La Asociación del Fútbol Argentino (AFA) dio a conocer los premios económicos de la Copa Argentina y volvió a quedar en evidencia la marcada diferencia con otros torneos del continente, especialmente con Brasil. Según el boletín oficial, el campeón del certamen recibirá un total de 496.600.000 pesos, una cifra que ronda los 360 mil dólares.
El esquema de premios contempla ingresos progresivos a medida que los equipos avanzan de ronda, con una base de 12.100.000 pesos desde los 32avos de final y un acumulado que alcanza su máximo al levantar el trofeo. Además, existe una diferenciación económica entre clubes de Primera División y del ascenso en las etapas iniciales.

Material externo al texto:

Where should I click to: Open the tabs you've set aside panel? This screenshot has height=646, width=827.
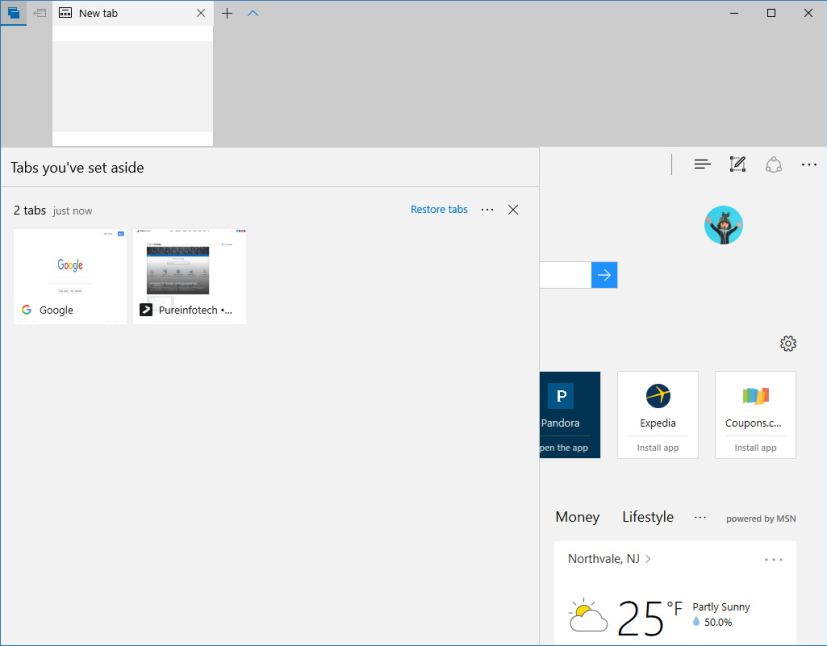pyautogui.click(x=14, y=13)
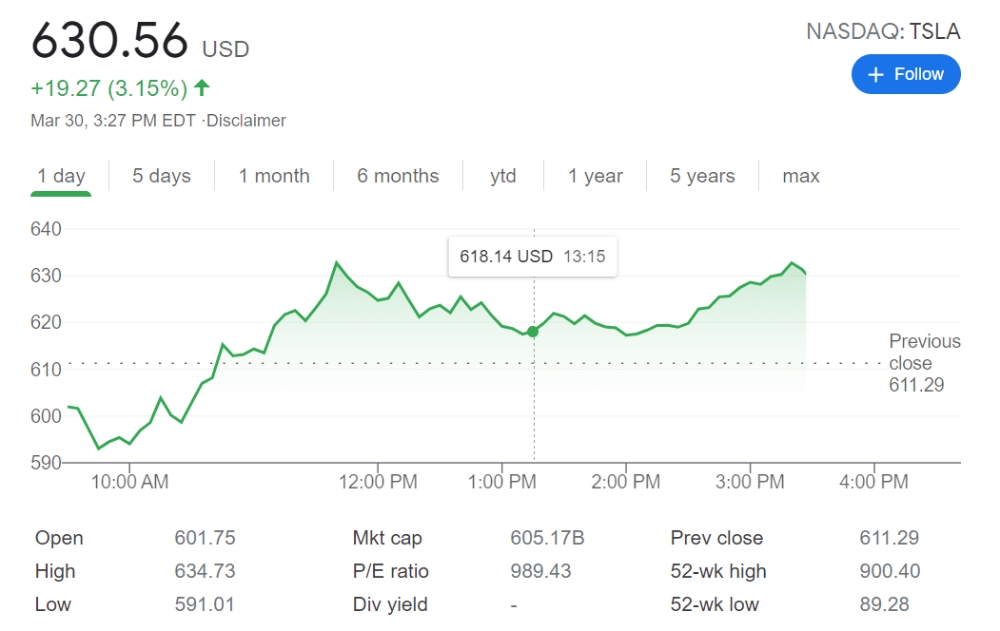
Task: Click the plus icon on Follow
Action: [876, 75]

Si bien estos montos pueden resultar significativos para instituciones de categorías inferiores, el principal atractivo del torneo continúa siendo deportivo: el campeón obtiene un cupo directo a la fase de grupos de la Copa Libertadores, un torneo que, solo por estar en la fase de grupos, otorga 3 millones de dólares.

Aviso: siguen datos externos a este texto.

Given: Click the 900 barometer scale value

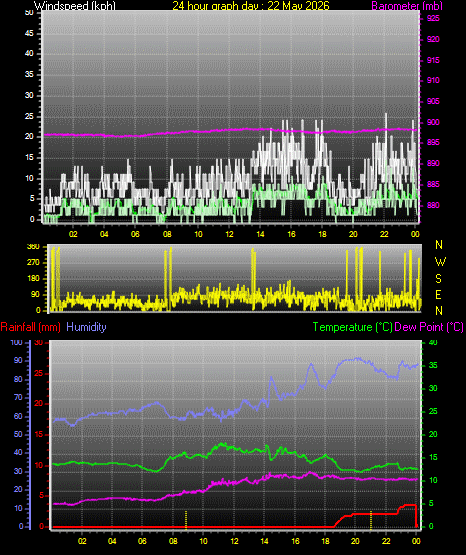Looking at the screenshot, I should pyautogui.click(x=433, y=122).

En ese sentido, una vez más el contraste con Brasil es inevitable. En la última edición de la Copa de Brasil, Corinthians se consagró campeón y recibió cerca de 13.6 millones de dólares solo por ganar final, casi 40 veces más que en Argentina, mientras que el subcampeón, Vasco da Gama, embolsó alrededor de 5.8 millones. Incluso disputar la primera fase en el torneo brasileño garantiza ingresos cercanos a los 270.000 dólares, una cifra similar a la que obtiene el ganador en Argentina.
El sistema brasileño también premia con cifras millonarias cada instancia: llegar a semifinales puede representar más de 5 millones de dólares, mientras que alcanzar los cuartos de final ya asegura ingresos muy superiores a los máximos del certamen argentino.

Incluso, a partir de la edición 2026, la Confederación Brasileña de Fútbol anunció además que la Copa de Brasil otorgará dos cupos a la Copa Libertadores, para campeón y subcampeón, lo que refuerza aún más su peso competitivo y económico.
En este contexto, la Copa Argentina aparece muy relegada en términos financieros frente a su principal rival regional. Mientras en Brasil el torneo funciona como un motor económico capaz de impactar en el presupuesto de los clubes, en Argentina el incentivo sigue siendo más simbólico que estructural, con un premio que queda lejos de modificar la realidad de las instituciones.